Kelima, anak diajarkan untuk disiplin waktu kapan jadwal berbuka shaum dan makan sahur menjelang Subuh. Keenam, anak diajarkan menahan haus dahaga dan lapar dalam waktu yang terukur,sehingga terlatih menahan hawa nafsu.
Ketujuh, anak diajarkan melaksanakan selain kewajiban juga kebaikan yang dianjurkan. Kedelapan, anak diajarkan berjamaah dalam hal ibadah atau ta’abudi kepada Allah SWT, termasuk mempraktikan zakat sebagai kewajiban membersihkan jiwa (tazkiyatun nafs) dengan zakat fitrah saat akhir bulan Ramadhan.
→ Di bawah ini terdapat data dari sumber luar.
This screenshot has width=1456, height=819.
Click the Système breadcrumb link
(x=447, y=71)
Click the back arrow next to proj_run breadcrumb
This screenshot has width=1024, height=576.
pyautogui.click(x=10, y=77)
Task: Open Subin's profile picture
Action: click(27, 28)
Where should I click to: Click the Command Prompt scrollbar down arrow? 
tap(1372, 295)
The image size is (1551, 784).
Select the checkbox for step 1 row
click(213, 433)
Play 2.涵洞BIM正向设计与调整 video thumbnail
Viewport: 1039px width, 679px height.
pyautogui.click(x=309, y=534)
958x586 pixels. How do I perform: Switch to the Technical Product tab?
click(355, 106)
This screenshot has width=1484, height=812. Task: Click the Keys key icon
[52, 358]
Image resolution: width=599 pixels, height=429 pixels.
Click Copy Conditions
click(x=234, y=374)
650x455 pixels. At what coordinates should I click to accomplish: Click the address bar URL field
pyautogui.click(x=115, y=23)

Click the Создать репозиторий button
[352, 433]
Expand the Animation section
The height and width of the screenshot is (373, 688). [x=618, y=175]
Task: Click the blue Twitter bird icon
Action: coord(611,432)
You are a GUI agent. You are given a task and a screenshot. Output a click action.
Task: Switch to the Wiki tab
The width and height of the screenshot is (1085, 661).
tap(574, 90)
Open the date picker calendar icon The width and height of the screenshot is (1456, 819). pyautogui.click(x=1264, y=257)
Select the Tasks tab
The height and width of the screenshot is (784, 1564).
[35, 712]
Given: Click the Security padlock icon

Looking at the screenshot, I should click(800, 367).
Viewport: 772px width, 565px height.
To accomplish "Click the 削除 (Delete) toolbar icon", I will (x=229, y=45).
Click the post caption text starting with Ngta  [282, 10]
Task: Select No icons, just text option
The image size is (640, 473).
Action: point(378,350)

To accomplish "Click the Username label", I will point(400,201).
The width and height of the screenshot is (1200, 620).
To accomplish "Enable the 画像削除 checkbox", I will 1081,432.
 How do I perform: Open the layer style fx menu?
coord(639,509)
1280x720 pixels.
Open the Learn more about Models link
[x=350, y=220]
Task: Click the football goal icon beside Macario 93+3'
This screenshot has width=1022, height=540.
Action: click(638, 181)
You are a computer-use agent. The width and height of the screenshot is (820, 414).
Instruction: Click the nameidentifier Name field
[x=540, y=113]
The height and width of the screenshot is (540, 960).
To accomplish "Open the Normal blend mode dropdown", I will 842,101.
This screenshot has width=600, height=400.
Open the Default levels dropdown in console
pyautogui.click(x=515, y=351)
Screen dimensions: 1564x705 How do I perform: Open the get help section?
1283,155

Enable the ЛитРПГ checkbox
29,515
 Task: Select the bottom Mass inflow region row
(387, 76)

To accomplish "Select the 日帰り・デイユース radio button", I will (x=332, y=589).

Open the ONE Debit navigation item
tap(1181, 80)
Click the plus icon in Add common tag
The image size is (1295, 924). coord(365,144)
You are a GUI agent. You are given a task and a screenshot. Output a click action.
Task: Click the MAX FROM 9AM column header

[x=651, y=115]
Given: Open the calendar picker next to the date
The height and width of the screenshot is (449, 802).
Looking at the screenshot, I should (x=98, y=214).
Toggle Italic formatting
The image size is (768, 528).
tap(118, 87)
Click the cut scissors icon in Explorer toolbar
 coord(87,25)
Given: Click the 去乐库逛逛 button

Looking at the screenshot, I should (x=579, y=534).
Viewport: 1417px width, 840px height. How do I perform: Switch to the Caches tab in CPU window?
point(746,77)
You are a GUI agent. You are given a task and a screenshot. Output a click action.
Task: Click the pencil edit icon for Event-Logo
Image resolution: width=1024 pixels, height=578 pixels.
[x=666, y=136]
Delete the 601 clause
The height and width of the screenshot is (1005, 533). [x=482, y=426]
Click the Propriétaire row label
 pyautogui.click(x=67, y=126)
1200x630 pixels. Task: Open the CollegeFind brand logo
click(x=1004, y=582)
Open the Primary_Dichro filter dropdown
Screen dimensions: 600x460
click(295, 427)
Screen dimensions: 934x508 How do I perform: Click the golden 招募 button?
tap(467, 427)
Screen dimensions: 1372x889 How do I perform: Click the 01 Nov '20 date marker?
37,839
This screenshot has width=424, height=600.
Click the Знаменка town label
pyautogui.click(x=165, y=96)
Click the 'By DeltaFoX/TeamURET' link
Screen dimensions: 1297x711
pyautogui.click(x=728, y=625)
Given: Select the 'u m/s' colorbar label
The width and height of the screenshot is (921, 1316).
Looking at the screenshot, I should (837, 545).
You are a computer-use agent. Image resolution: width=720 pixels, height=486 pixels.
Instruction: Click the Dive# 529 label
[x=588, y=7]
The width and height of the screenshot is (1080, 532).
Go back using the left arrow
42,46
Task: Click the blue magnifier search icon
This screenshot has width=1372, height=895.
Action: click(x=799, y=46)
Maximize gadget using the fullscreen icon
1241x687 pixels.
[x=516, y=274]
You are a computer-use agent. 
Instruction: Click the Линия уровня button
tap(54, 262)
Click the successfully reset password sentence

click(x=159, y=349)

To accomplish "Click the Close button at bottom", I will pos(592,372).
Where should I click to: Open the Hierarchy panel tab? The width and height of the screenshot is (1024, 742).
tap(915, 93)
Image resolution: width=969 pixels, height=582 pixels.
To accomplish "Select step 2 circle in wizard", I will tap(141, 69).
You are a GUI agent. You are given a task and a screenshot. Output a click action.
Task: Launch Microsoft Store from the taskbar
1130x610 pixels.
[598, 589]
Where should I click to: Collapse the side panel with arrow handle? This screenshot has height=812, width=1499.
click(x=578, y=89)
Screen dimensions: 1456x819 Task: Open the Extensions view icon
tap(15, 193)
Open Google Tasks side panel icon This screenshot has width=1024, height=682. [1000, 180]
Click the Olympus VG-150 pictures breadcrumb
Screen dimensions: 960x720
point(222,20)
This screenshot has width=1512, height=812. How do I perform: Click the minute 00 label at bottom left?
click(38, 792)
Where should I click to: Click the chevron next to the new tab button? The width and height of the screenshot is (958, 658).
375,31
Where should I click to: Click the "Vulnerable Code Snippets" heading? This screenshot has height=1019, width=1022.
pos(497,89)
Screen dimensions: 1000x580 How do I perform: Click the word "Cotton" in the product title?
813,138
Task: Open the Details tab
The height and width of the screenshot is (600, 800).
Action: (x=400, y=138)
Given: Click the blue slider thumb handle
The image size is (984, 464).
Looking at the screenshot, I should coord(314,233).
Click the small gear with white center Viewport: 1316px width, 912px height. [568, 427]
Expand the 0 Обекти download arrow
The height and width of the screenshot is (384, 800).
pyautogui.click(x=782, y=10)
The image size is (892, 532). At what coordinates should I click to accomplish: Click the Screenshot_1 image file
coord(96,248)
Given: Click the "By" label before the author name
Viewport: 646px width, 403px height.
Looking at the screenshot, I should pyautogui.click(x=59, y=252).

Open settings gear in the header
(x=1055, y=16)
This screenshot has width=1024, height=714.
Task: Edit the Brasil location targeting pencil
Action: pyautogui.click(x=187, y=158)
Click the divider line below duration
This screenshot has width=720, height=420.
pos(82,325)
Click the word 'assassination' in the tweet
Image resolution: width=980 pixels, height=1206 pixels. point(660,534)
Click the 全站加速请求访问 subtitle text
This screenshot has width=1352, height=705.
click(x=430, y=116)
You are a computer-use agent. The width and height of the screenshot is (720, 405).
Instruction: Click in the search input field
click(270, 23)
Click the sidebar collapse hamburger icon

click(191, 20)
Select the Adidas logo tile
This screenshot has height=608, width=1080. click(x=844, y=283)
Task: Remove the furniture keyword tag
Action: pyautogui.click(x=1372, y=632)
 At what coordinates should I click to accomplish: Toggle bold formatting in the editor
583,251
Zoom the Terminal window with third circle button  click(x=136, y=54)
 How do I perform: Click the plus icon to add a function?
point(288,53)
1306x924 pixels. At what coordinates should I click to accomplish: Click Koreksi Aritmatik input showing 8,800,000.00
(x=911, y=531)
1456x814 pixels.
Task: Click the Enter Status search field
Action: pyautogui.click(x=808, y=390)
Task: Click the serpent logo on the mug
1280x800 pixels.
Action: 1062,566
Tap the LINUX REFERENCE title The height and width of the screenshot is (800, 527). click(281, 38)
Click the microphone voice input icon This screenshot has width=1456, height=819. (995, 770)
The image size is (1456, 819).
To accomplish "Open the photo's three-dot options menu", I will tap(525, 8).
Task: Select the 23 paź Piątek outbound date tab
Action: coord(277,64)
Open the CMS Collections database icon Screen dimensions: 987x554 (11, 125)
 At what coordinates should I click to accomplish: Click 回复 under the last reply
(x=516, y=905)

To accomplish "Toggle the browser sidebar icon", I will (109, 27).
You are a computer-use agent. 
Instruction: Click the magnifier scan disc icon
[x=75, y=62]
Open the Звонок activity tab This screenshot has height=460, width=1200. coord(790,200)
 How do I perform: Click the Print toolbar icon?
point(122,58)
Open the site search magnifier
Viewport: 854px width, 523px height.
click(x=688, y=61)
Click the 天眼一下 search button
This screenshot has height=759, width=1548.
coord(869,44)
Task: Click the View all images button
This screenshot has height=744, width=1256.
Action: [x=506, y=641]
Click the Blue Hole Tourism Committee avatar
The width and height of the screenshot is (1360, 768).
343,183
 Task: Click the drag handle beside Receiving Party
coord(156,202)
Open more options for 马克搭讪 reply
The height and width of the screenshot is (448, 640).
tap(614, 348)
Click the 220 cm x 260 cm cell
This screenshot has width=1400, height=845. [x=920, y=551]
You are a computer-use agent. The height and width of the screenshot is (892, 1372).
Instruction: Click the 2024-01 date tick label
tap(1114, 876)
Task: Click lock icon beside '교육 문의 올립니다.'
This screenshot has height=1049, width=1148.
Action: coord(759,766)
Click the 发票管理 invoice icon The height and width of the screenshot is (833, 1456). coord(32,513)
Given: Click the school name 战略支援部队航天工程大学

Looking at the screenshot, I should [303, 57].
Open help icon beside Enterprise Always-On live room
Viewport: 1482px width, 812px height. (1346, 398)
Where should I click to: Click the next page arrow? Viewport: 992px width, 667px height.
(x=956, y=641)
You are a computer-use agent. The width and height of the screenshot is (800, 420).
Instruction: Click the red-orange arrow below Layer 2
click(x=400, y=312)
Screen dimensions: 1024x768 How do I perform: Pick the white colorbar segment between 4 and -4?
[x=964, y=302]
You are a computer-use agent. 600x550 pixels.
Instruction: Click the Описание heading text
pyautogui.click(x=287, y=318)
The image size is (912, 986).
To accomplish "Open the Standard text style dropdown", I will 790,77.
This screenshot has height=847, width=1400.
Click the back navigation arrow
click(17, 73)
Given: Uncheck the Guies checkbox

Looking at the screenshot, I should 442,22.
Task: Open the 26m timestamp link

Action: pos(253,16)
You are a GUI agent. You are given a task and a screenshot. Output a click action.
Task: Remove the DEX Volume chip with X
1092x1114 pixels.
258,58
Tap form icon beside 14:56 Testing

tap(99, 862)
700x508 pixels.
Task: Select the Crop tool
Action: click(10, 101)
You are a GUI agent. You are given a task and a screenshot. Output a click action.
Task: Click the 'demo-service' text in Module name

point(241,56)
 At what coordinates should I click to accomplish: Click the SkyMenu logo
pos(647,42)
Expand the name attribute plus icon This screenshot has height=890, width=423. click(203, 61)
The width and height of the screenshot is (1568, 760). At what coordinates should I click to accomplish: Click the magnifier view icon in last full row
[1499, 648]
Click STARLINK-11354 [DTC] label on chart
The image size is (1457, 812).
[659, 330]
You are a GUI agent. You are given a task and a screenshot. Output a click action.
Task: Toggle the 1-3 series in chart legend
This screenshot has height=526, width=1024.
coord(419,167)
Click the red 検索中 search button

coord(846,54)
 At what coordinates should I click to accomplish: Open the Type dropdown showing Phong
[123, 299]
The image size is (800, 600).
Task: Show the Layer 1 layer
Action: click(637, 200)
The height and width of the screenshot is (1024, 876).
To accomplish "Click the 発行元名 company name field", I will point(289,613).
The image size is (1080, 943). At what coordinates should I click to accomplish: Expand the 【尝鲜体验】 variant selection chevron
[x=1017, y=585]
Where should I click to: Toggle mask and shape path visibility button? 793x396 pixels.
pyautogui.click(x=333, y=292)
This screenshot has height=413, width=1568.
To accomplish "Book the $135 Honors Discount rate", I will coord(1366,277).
Pendidikan di bulan Ramadhan, bagi anak usia dini salah satu bagian dari laboratorium ibadah ta’abudi, baik secara langsung maupun melalui berbagai hal lainnya. Saum Ramadhan karena menjadi sarana pendidikan, maka ada baiknya setiap orang tua dapat mempersiapkan perangkat untuk menunjang kegiatan anak-anaknya saat Ramadhan. Momentum Ramadhan sangat ideologis dan strategis dalam mentransformasi nilai-nilai kebaikan kepada anak usia dini dalam waktu cukup panjang, bahkan bila perlu didesain target dan tujuan yang tepat dan pas untuk usia mereka.
Selama ini biasanya, target-target orang tua lebih kepada dirinya sendiri seperti khatam Al-Quran melalui program tadarus, sementara anaknya pesantren kilat di masjid-masjid. Tradisi tersebut sudah baik, namun alangkah lebih baik ada evaluasi tingkat kebermajuannya setiap tahun.
Jangan sampai terkesan hanya sekadarnya. Tidak ada nilai peningkatan kualitas produk progamnya “begitu-begitu saja dari dahulu kala hingga kini”. Yang menempel pada memori anak tidak ada yang luar biasa sehingga tidak ada tantangan yang menarik bagi anak atau generasi sebelumnya. Anak usia dini wajib dan butuh stimulasi praktik ibadah ta’abudi dengan kemasan kreatif dan inspiratif. Wallahu’alam.